On the new generation processors the difference between i5 and i7 has narrowed considerably for certain workloads.

I wouldn’t want to plonk down 1500 quid that was immediately at least a year out of date.

PS the larger screen wouldn’t have too much efffect on VRAM, 4K texture sizes Are Still 4K textures whether they are displayed on a 21” or a 27” display.

The rumours might be right, but unfortunately for me I don’t have much choice right now as the old one is ‘broken’. If Simon can wait a bit, then that’s a good idea.

I’d agree with this for rendering. Where the extra pixels would slow it down would be playing games, which you haven’t mentioned as a requirement. Even if you do want to play games, you can always choose to play in a lower resolution for more speed.

This is all splendid stuff. I really hadn’t understood the significance of SSDs.

I tried using a SSD card as a storage device as it plugs rather neatly into the back of my machine. But like every other external storage device I have owned (and I’ve owned a lot), they just don’t seem to last. I haven’t yet had any kind of internal drive fail.

I am certainly prepared to wait if we think there will be a new release soon. However, I seem to remember that this happened last time and was one of the reasons I didn’t do anything then. Seems like there’s always a new release just around the corner! I read that purpose specced machine are on quite long delivery - an effect of lockdowns. Specifying the SSD options would take us into that territory at present. Whether newer machines will come with SSDs in base models remains to be seen.

Reassuring to know that screen size won’t really affect GPU performance.

Re gaming, Gordon, I have no requirement for that nor for any kind of video work. Indeed, any rendering I might do is very unlikely to involve any dynamics, just static images.

This may be another option.

Mac Mini (£1,099)
3.0 Ghz 6 core i5
8GB RAM
UHD Graphics 630
512GB SSD

Use the above with existing kit including using existing iMac as a monitor.

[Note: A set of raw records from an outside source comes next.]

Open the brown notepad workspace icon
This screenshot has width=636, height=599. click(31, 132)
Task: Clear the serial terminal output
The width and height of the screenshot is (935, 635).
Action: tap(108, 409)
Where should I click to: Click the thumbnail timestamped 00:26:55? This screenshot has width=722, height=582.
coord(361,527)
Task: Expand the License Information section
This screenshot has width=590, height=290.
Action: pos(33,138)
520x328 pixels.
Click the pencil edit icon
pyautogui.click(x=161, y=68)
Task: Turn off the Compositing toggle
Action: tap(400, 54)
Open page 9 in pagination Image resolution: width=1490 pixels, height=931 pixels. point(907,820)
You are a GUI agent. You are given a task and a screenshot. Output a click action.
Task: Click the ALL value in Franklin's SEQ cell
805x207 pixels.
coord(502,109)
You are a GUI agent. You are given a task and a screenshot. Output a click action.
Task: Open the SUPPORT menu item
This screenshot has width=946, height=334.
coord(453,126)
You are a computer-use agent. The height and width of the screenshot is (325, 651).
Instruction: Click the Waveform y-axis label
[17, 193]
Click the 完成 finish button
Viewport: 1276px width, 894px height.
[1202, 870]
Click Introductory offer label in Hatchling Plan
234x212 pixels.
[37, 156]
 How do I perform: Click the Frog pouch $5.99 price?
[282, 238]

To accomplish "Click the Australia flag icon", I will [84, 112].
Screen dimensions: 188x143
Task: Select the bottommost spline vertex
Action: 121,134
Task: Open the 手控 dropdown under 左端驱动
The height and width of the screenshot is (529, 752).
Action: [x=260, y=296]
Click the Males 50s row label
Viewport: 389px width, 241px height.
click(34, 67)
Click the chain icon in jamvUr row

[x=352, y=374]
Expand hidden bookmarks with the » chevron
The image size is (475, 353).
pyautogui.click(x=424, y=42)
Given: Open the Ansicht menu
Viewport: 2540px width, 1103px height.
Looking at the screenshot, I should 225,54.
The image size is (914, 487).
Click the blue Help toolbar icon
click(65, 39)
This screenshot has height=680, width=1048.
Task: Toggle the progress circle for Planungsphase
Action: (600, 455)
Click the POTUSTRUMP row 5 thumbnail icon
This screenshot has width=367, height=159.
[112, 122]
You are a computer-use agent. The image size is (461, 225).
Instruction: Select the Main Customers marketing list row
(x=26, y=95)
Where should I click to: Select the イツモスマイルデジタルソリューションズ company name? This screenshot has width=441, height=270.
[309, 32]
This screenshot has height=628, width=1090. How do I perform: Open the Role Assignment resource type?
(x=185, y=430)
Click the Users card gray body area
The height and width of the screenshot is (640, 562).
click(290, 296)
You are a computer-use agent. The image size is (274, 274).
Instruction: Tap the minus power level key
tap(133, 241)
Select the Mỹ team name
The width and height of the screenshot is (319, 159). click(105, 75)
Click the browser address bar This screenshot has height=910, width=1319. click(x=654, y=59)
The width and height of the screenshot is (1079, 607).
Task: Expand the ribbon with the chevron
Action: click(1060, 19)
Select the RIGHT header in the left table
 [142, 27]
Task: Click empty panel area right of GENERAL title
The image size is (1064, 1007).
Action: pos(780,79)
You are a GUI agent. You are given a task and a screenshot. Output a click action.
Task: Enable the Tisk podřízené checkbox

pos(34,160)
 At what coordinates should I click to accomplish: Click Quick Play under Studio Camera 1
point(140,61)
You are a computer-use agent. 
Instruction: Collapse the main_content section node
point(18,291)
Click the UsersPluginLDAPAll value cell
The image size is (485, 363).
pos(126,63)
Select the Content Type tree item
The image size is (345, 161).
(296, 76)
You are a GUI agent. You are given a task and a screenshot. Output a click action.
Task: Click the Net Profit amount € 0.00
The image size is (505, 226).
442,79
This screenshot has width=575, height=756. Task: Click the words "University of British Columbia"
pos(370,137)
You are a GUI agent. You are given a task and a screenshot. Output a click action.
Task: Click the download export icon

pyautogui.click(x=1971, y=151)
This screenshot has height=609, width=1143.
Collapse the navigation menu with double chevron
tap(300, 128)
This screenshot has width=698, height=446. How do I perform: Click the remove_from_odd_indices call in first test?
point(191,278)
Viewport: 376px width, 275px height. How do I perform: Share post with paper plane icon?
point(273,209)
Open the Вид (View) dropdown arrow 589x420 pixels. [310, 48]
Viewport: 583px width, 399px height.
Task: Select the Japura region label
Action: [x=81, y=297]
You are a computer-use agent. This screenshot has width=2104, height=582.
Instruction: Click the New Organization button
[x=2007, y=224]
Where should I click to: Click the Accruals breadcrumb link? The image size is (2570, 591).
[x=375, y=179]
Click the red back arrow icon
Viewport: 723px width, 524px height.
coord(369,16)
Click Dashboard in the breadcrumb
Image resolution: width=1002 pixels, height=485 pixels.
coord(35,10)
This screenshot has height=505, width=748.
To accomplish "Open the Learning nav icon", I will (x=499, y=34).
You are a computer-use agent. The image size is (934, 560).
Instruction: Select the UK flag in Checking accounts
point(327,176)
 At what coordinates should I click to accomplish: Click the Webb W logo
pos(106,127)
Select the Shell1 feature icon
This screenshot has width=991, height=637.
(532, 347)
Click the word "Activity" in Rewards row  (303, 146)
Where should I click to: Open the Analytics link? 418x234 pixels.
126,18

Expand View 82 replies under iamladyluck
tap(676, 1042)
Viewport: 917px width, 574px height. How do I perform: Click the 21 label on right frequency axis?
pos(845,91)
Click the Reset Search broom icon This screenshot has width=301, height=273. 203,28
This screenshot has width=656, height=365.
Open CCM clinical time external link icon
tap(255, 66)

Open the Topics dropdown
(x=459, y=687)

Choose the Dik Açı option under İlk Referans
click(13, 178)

The main drawback to this approach is that you would presumably be forced to have an eGPU as the graphics card is just an integrated one. And the bits of kit are just proliferating.

Not being a techie, I’ll bet there are other downsides I haven’t even foreseen.

Yep. eGPU

I wonder about this. I use an Nvidia card on my Mac. I think what might NOT work is using it in programs that require CUDA for GPU based rendering or things like Optix denoising. These are things I do on a High Sierra Mac but cannot do in Mojave. Still I can use the Nvidia card in Mojave.

The thing that bothers me most about Apple’s offerings for desktop is that they think they only need to cover the bottom end with the Mac Mini and the high end with the Mac Pro, and no “Sweet Spot” machine at all in the middle. The last Mac desktop I ever bought was in 1995. I’ve relied on laptops and an external monitor ever since. The monitors have lasted a lot longer than the machines have, which you can’t separate with an iMac - seems wasteful to me.

Good point about SSD vs. Fusion dirves.